■ 代表者会議で何が起きていたのか
代表者会議は、本会議とは異なり、各会派の代表者によって構成される非公開の会議で、議員同士だけで議会運営に関わる重要事項を協議する場です。私はその場では傍聴議員の立場であり、発言する権限はありませんでした。
会議の中で議長は、匿名の形ではありましたが、明らかに私のことだと分かる内容について説明を行い、その行動について「遺憾だ」という言葉で話を締めくくっています。
その説明を聞きながら、私は、議長室で説明した内容が十分に理解されている様子はないと感じました。むしろ、私の対応に問題があったという前提で、議論が進められているように感じたのです。
すると、それを待っていたかのように見える形で、日頃から私に対して敵対的な態度を取っていたベテラン議員が発言しました。
「それは誰なんだ」
「大問題だ」
匿名という形は取られていましたが、その発言は、まるで誰のことを指しているのか分かっているかのような口調でした。その場の空気も、匿名のまま事実関係を整理するというよりは、人物を特定し、問題として扱う方向へと議論が進んでいくように感じられました。
また、このような指摘が私に対してだけ行われていた点にも、疑問を感じました。
というのも、この時から三ヶ月ほど前、別の議員が検査キットで陰性だったことを理由に議会へ出席していましたが、後にガイドライン上では待機期間が1日早かったことが分かりました。
しかし、その件が問題として取り上げられることはなく、「今後は気をつけるように」という程度で済まされていたと認識しています。呼び出しを受けることもありませんでした。

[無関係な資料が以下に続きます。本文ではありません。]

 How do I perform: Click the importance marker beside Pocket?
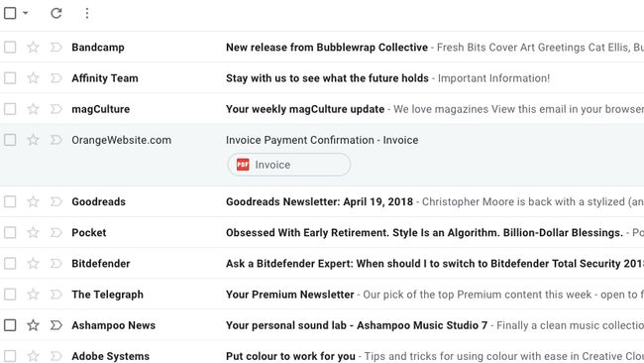pyautogui.click(x=55, y=232)
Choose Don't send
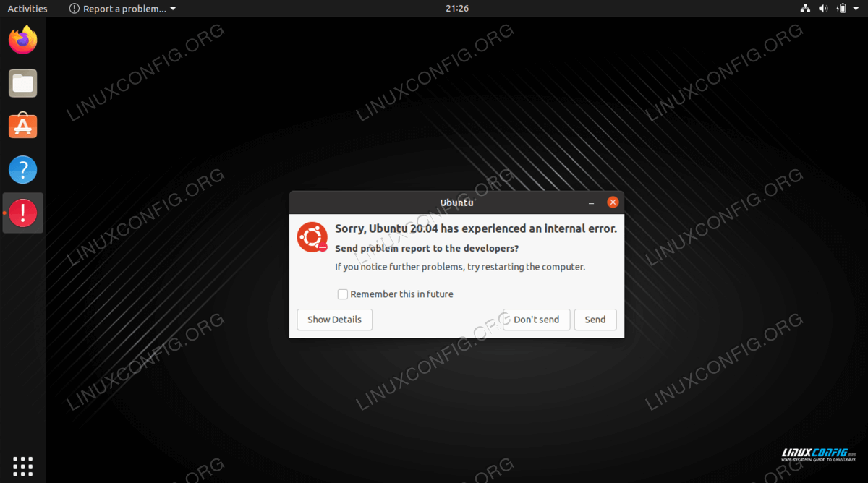 point(536,320)
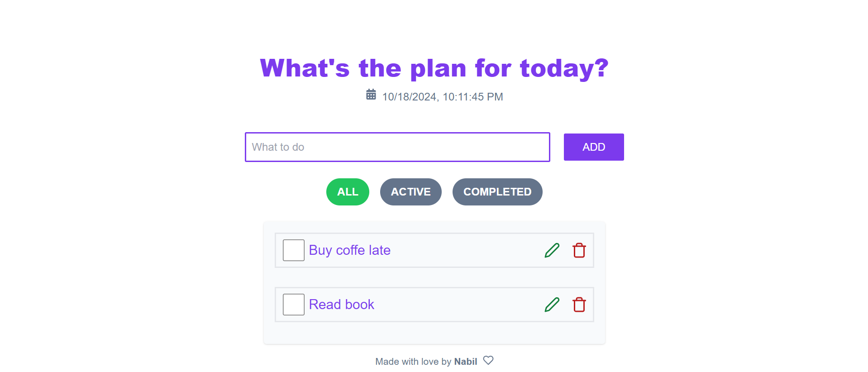
Task: Click the What's the plan heading
Action: coord(434,68)
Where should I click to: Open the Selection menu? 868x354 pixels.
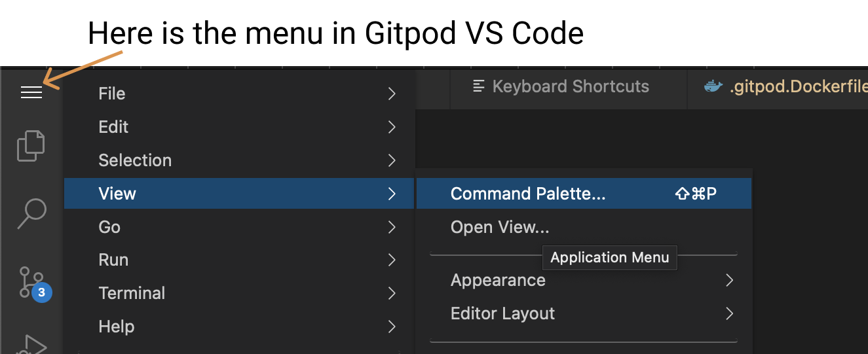coord(135,160)
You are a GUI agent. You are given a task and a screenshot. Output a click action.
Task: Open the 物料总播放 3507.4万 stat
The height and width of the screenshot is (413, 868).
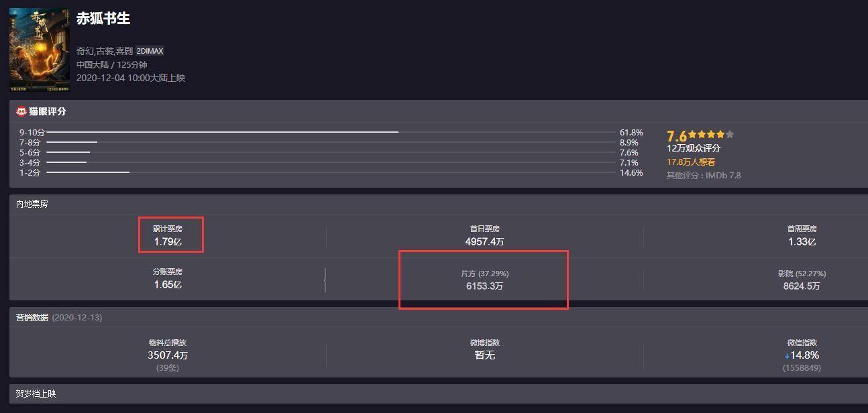(x=168, y=355)
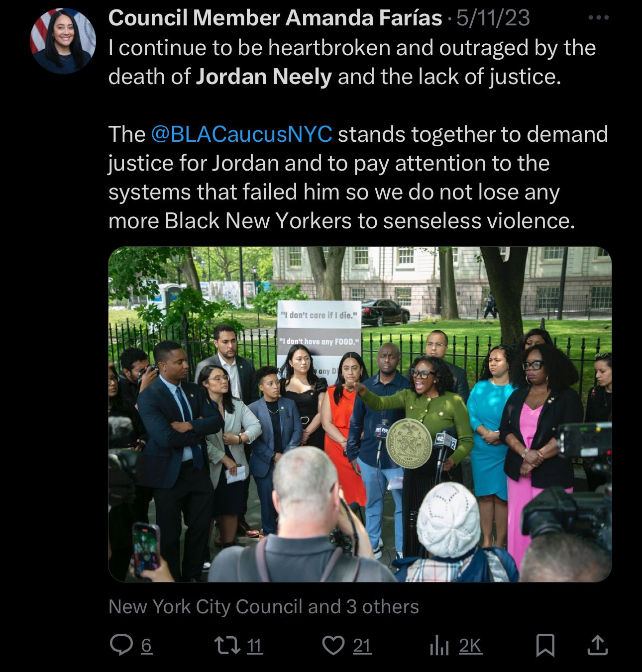Open Amanda Farías profile avatar

coord(63,41)
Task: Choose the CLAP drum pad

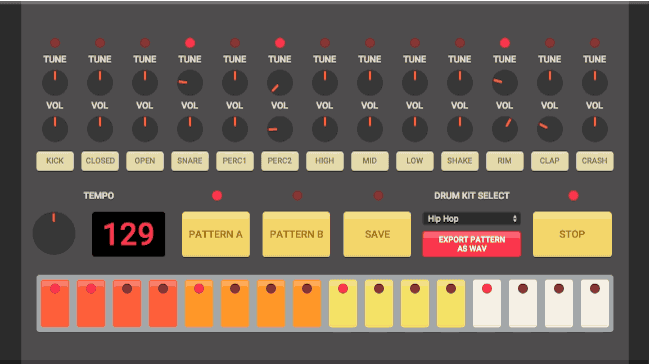Action: 549,161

つまり、状況としては私と大きく変わらないものだったと考えています。もし同様の行為が問題であるというのであれば、その時にも同じように議論されていなければならなかったはずです。
そのことは、後に代表者会議の場でも、当該議員本人が私を庇う形で発言してくれました。何でもそうなので、今回は違うとか、二度目だからというのですが、同じ人が同じことをやっているのとは、同じものとして扱うことは難しいと感じました。
いずれにしても、相手を見て対応を変えるという議会特有の、これまで私が経験してきた対応の一つであったように感じています。
そして、その議員の発言がなされても、私の事例に対してそれを責める議論の流れが変わることはありませんでした。
■ 発言できない中で進んでいった議論
そのやり取りを聞きながら、私は、まるで針のむしろに座らされているような気持ちでした。
自分のことが話題になっているにもかかわらず、発言することも許されず、ただ言いたい放題に言われているのを聞いているしかない状況だったからです。耐えきれず、私は思わず反論の声を発しました。
すると今度は、その発言を理由に「不規則発言で会議を妨害した」と言われることになります。「こちらは匿名で扱っているのに、自ら明かした」とまで言われる状況となりました。
その対応を受けながら、議会という組織の中では、数や立場によって議論の流れが大きく左右される場面があるのだと、改めて強く感じました。
当初は、議会の中で事実関係が整理され、議会事務局の対応や情報共有の在り方について説明が行われることで、この問題はあっさり解決するのではないかと考えていました。
ところが実際には、そのような議論が十分に行われることはなく、議論の焦点は、議会運営の話ではなく、個人の行動そのものへと移っていったのです。